Among the lines of the records below, copy those that hold the word "annotation".

■ TASK INPUT
_____

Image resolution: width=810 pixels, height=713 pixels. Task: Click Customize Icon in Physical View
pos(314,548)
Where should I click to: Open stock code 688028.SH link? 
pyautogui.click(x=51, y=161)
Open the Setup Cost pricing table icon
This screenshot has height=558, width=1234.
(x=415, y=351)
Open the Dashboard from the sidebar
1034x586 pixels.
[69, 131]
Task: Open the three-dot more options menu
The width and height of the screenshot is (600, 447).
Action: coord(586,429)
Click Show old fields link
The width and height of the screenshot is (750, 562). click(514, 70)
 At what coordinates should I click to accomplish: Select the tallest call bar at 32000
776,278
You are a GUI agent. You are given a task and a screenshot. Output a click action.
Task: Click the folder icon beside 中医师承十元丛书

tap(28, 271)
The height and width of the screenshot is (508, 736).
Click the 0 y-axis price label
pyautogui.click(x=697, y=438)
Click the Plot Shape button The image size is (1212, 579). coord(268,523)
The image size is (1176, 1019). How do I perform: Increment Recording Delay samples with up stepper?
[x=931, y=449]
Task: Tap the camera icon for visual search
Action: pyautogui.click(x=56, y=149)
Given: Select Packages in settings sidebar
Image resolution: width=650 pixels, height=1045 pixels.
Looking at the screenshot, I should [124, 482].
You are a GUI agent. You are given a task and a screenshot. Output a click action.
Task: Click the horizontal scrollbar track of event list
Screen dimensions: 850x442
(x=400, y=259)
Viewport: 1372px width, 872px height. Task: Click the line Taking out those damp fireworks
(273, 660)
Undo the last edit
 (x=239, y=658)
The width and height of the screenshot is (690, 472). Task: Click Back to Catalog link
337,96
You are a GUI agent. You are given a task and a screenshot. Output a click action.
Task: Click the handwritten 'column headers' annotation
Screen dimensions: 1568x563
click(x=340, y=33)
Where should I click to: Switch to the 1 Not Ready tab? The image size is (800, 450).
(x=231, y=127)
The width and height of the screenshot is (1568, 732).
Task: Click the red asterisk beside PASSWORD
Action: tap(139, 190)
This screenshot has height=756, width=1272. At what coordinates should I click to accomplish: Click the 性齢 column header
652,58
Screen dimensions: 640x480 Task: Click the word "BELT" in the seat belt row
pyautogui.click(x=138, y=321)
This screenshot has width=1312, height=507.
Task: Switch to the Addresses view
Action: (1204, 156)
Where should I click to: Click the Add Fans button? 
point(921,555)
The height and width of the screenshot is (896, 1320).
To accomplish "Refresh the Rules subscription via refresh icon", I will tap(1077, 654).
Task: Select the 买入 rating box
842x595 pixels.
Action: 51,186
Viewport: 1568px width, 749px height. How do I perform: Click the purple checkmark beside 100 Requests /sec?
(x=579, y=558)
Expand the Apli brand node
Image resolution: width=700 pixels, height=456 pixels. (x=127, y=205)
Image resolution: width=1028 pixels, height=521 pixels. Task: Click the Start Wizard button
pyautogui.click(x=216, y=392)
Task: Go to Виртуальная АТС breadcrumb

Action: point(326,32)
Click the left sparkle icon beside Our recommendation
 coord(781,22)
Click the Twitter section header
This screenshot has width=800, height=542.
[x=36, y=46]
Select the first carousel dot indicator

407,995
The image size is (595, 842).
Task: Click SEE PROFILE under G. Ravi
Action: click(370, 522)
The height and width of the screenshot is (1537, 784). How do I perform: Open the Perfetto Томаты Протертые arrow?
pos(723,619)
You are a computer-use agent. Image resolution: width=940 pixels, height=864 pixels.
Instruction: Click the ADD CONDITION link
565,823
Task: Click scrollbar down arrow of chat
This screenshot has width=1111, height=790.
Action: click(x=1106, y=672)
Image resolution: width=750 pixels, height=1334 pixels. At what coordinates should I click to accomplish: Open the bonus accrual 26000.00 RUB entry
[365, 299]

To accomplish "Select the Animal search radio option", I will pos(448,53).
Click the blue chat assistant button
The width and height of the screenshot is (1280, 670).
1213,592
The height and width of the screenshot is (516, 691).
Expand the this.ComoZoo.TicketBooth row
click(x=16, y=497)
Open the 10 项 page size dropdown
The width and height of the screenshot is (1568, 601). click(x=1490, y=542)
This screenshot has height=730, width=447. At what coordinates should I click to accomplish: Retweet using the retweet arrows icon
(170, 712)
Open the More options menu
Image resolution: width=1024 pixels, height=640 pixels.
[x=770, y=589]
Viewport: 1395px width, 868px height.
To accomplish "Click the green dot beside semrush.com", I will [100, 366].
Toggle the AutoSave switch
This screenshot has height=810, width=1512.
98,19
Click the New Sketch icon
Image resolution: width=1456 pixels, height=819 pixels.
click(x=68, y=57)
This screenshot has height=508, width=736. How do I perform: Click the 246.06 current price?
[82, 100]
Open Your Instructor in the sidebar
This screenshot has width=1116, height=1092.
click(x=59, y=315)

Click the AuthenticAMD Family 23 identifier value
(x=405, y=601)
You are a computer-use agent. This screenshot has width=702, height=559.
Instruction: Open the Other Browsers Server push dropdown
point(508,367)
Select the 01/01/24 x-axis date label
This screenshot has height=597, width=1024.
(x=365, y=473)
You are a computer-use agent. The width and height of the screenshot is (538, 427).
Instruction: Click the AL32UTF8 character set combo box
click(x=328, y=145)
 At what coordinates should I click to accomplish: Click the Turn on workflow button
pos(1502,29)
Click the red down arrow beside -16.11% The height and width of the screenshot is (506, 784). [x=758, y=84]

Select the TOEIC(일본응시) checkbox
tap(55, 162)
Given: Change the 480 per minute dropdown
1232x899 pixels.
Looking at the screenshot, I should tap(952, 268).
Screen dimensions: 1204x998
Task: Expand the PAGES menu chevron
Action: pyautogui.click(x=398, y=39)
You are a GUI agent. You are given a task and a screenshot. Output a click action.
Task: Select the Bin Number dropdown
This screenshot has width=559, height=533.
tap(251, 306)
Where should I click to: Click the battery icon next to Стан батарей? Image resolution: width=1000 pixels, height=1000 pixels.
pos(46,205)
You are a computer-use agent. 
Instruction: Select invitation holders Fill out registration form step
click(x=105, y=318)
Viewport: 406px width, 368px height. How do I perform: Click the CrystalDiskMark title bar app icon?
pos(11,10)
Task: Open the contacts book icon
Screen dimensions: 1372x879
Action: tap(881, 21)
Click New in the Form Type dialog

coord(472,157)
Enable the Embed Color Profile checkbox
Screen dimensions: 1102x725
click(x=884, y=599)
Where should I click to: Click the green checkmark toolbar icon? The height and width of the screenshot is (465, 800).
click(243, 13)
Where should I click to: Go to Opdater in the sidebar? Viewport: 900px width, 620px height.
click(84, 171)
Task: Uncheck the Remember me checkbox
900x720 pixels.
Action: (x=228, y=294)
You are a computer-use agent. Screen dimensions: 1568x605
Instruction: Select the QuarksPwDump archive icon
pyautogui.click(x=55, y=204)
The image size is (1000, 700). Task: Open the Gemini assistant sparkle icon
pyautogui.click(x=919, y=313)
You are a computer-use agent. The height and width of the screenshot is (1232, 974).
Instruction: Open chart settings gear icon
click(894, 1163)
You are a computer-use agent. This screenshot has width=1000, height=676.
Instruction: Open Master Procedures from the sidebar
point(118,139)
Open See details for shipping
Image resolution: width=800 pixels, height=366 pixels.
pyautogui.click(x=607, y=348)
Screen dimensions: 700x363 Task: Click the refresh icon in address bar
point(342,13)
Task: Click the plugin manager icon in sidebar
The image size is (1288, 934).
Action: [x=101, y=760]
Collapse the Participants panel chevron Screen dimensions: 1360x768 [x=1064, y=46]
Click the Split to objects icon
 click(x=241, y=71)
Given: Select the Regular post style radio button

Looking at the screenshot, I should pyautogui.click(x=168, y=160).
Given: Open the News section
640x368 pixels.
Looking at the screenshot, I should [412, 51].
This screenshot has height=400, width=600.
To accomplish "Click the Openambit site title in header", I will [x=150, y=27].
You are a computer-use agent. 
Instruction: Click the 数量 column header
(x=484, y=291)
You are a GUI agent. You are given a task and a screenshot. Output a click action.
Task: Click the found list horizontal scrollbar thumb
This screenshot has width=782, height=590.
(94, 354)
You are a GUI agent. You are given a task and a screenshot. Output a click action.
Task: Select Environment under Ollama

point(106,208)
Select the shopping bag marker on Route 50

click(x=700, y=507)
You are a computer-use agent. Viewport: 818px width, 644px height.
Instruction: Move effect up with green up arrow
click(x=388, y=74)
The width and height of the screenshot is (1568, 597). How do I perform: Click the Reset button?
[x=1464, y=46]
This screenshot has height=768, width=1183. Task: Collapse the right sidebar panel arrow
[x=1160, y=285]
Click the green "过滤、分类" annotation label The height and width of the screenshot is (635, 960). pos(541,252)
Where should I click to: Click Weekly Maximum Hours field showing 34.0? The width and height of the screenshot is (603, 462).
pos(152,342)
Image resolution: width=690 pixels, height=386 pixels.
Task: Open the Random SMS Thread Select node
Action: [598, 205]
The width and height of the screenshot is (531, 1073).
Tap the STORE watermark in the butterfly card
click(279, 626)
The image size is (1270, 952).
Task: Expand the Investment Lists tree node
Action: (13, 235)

_____

■ YOUR RESPONSE
Task: Click the handwritten 'column headers' annotation
Click the green "过滤、分类" annotation label The height and width of the screenshot is (635, 960). pos(541,252)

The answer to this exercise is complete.